Well, yes. The filibuster is authorized by Senate Rule 22, and when I served as a legislative assistant to Sen. Joseph Clark of Pennsylvania in the 1960s, it was at least as much of an issue as it is today. It was used with great success by Southern Democrats and several Republicans to block civil-rights legislation. Clark, who served on the Senate Rules Committee, and several other Democratic senators tried at the opening of each new Congress to restore majority rule to the Senate, but they failed.

Efforts to reform the filibuster rule would just as surely fail today. It’s too valuable to the minority party as a device for blocking the majority, and even senators in the majority are mindful of the day when they will be in the minority. So it’s fine to talk about the virtues of democracy, but we don’t have it in Congress.

But that doesn’t mean that Senate Democrats can’t use Rule 22 to their advantage. President Obama’s proposed budget is full of ideas that are very popular with the general public – such as measures to rein in Wall Street bonuses, programs to create new jobs, a middle-class tax cut that applies pre-Bush tax rates to the very rich, and provisions for going after companies that hide their earnings overseas to avoid taxation, to name just a few.

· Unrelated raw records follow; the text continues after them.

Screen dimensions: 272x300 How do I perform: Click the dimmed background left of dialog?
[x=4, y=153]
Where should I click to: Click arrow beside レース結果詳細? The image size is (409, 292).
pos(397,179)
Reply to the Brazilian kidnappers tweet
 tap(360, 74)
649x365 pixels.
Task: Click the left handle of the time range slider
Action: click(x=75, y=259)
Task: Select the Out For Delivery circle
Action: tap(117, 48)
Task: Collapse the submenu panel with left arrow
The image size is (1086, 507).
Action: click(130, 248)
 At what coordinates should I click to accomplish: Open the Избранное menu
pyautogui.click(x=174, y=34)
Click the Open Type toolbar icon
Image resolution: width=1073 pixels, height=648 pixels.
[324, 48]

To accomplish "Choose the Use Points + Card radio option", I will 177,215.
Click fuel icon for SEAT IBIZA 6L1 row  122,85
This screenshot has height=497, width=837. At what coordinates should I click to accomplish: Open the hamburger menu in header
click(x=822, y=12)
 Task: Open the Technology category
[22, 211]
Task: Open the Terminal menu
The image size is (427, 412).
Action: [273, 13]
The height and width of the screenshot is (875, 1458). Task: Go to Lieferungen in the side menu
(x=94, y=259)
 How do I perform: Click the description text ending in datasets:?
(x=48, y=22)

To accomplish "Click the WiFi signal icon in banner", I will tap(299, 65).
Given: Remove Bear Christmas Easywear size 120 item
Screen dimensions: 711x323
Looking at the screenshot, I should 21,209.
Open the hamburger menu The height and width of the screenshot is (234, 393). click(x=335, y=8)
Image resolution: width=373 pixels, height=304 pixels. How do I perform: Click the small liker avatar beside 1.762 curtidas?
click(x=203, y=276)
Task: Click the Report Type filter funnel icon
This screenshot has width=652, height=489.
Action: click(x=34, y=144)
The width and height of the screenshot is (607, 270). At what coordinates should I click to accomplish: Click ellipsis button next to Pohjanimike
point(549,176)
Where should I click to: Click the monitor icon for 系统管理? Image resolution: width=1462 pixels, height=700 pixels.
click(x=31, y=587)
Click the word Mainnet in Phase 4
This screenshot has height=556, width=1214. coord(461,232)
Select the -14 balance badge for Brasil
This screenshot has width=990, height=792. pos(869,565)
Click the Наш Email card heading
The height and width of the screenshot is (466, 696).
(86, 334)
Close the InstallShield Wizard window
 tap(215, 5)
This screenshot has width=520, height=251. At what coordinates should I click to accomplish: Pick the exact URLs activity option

If one assumes, as I do, that the Republicans’ strategy for the rest of this Congress has one objective – to deny Obama any legislative victories – then the Democratic strategy should be clear: Force the Republicans to filibuster bills that most voters support.

(H/T to Swampland commenter Ivy_B, who alerted me to this via Twitter.)

*(And then who shamed me by pointing out that I had misspelled the name of one of America’s great newspapers. I hang my head.)

Related Topics: make them filibuster, Congress, Senate
  • Latest on Swampland

    Pete Souza / The White House via Getty Images

    Political Picures of the Week, May 18-25

    TIME’s photo editors bring you the best pictures of the past week from the Beltway and beyond.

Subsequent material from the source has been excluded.